Author: Smin Rana

  • Building AI‑Native iOS Features: On‑device LLMs with Core ML and MLX

    Building AI‑Native iOS Features: On‑device LLMs with Core ML and MLX

    Ship a semantic search feature that feels instant, works offline, preserves privacy, and raises engagement — built natively on iOS with Core ML and MLX. Success looks like faster findability, longer sessions, and users trusting the app with their notes, docs, or content.

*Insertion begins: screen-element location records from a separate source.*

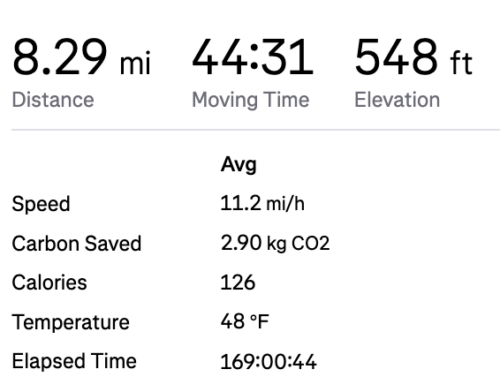Screen dimensions: 500x392
Task: Select the Distance label
Action: [53, 100]
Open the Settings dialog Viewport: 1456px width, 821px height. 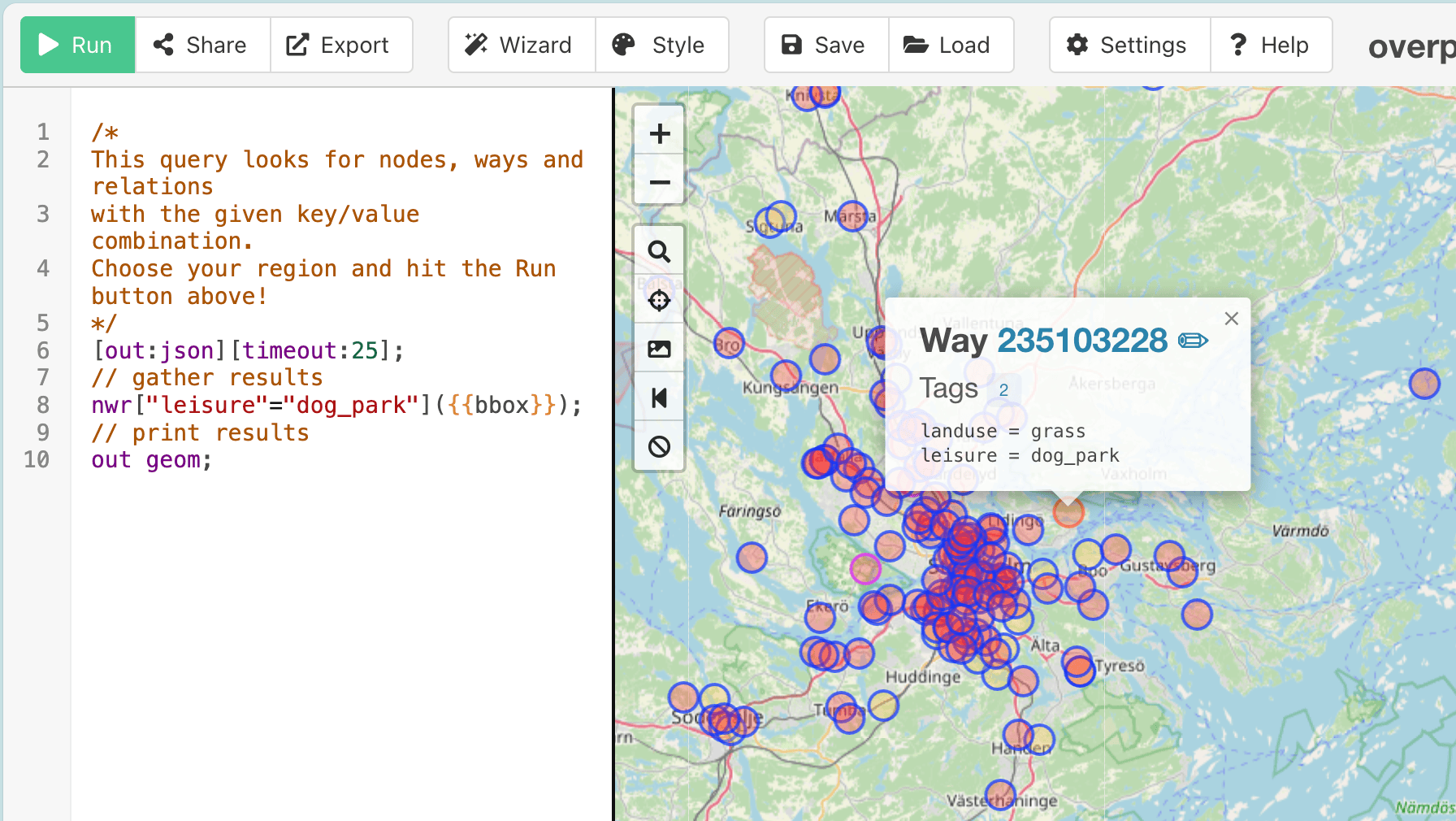point(1129,45)
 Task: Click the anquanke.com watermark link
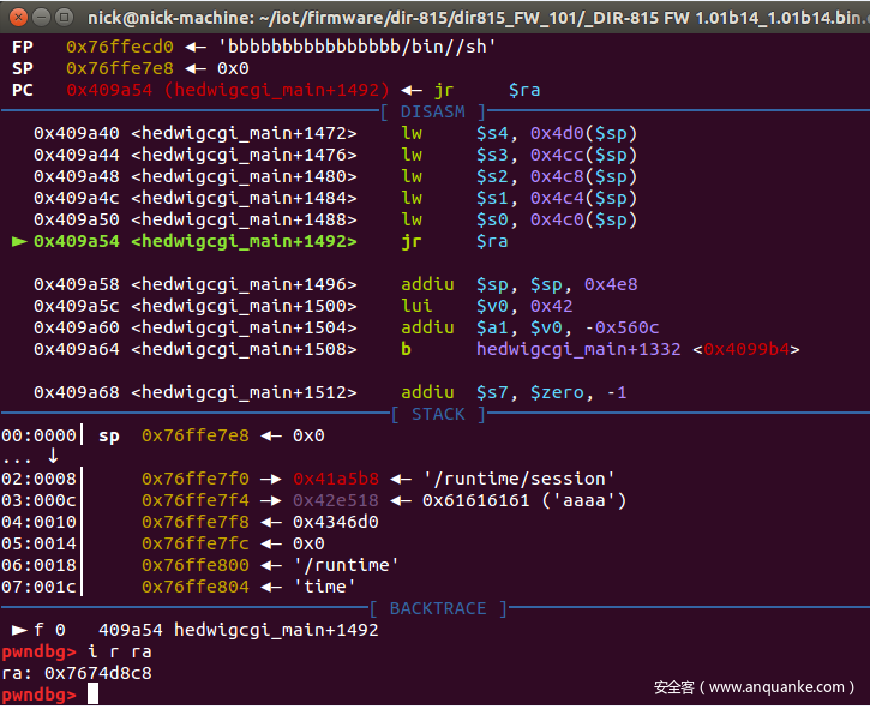point(755,687)
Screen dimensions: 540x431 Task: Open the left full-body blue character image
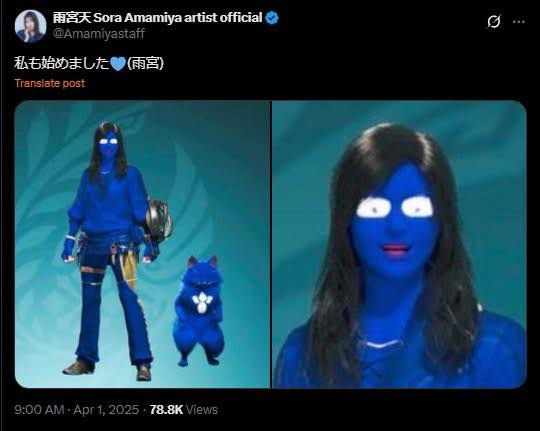143,244
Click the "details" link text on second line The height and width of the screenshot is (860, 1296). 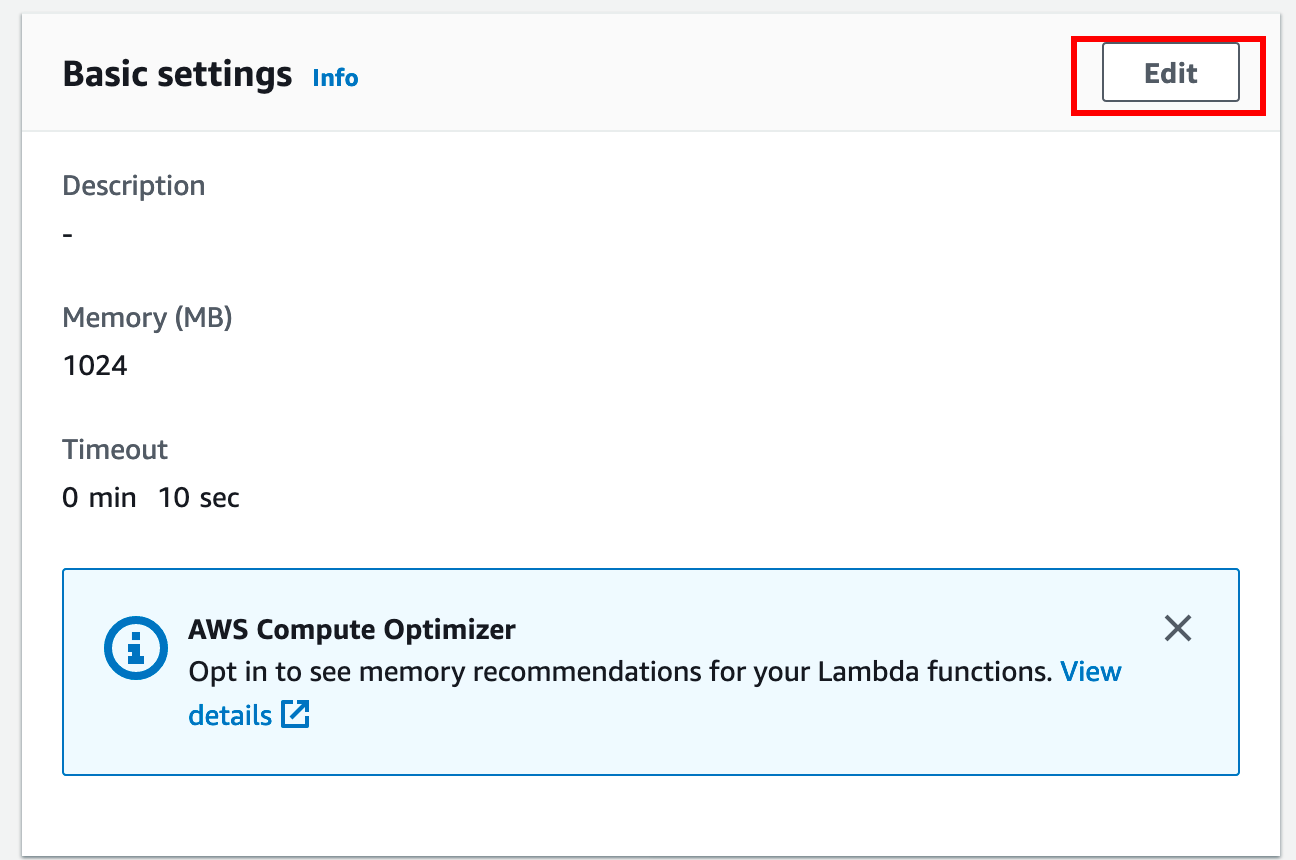(230, 716)
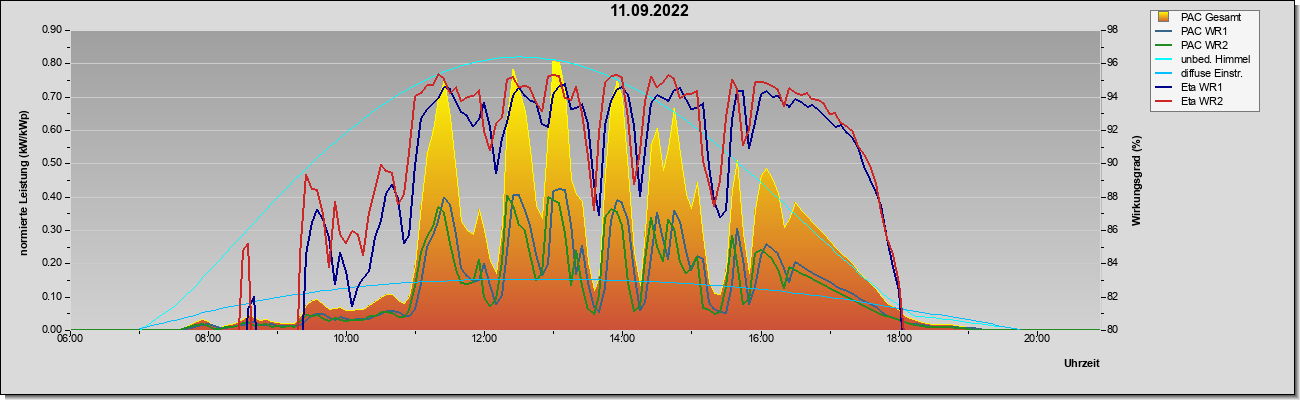Click the 0.90 left axis value
This screenshot has width=1300, height=400.
click(52, 30)
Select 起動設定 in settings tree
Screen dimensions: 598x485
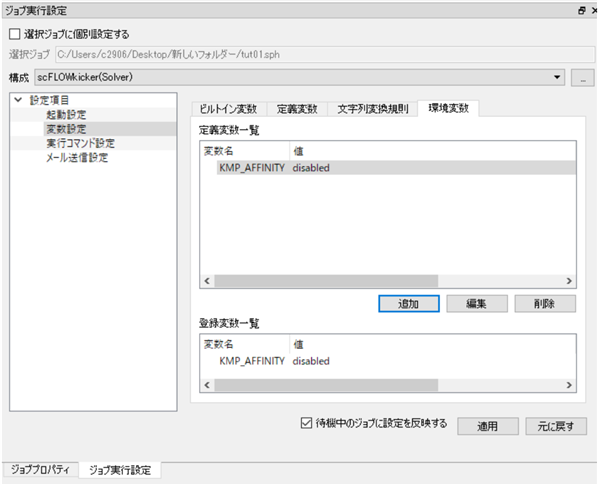[x=66, y=115]
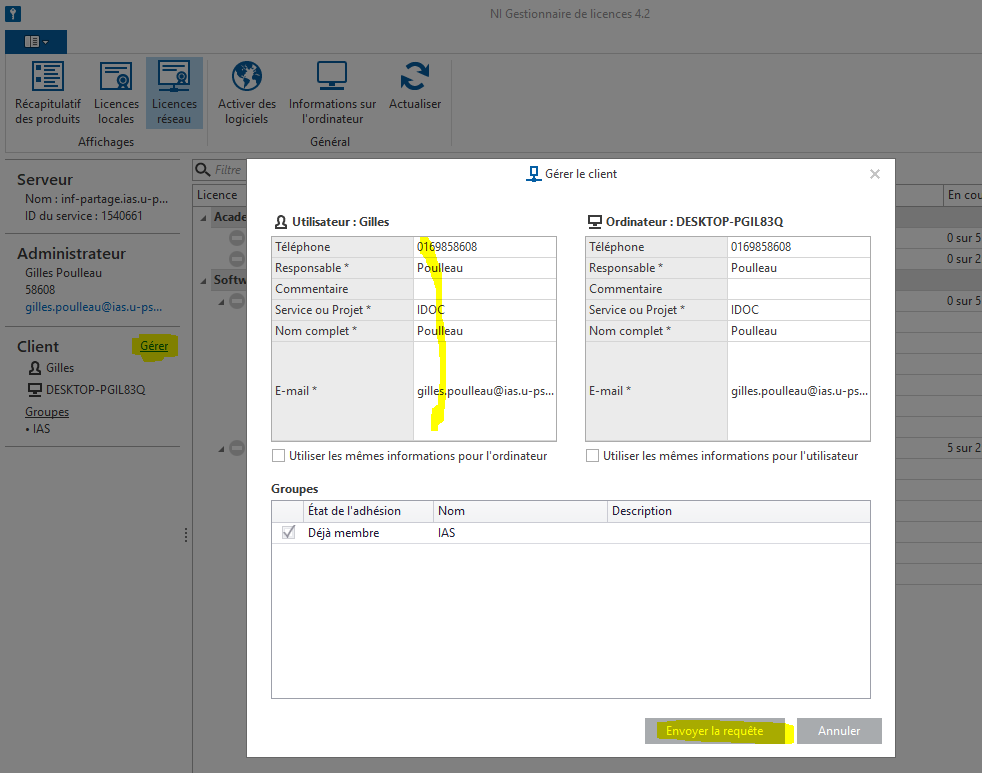This screenshot has width=982, height=773.
Task: Enable same information for the user
Action: pyautogui.click(x=593, y=456)
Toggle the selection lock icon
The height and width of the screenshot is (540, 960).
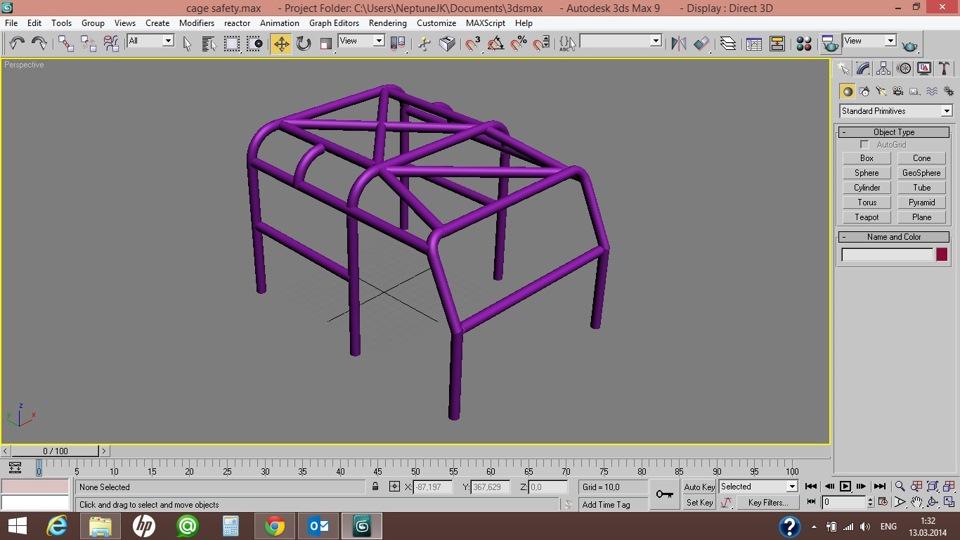(x=375, y=487)
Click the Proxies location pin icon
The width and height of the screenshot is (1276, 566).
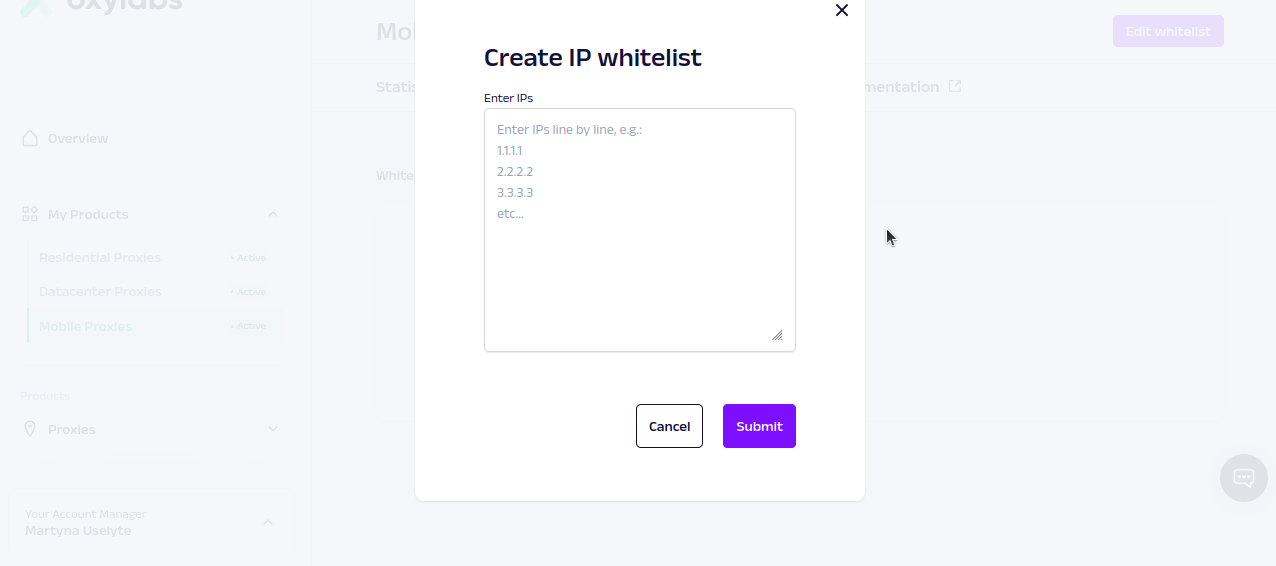pyautogui.click(x=30, y=429)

    What Success Looks Like

    • Latency: <100ms for typical queries on modern iPhones
    • Privacy: zero network calls for core interactions; clear user consent
    • Engagement: +20–30% more successful searches; +10–15% longer sessions
    • Reliability: graceful degradation when indexing is interrupted; safe cancellation

    The User Problem

    Users don’t remember exact words — they remember ideas. Literal search makes them feel clumsy and slow. We want the app to understand meaning: “winter boarding checklist,” “Swift actor pattern,” “sound design notes” — even if phrased differently.

    Our Constraints

    • On‑device by default (ANE/GPU/CPU), no per‑keystroke backend calls
    • Battery‑aware and memory‑bounded; performance budgets per screen
    • Simple, testable architecture; no mystery schedulers or hidden queues

    The Plan

    1. Represent meaning with embeddings
    2. Make retrieval fast with a local index
    3. Keep it private and instant with aggressive caching
    4. Respect energy and memory budgets
    5. Tell a clear UX story with tight feedback loops

    Prototyping on Mac with MLX

    We began on Apple Silicon, where iteration speed wins. MLX let us test small transformer‑based embedding models, tune dimensions, and measure throughput across real text (notes, code snippets, short docs). We weren’t chasing leaderboard scores — we optimized for consistency and speed in our domain.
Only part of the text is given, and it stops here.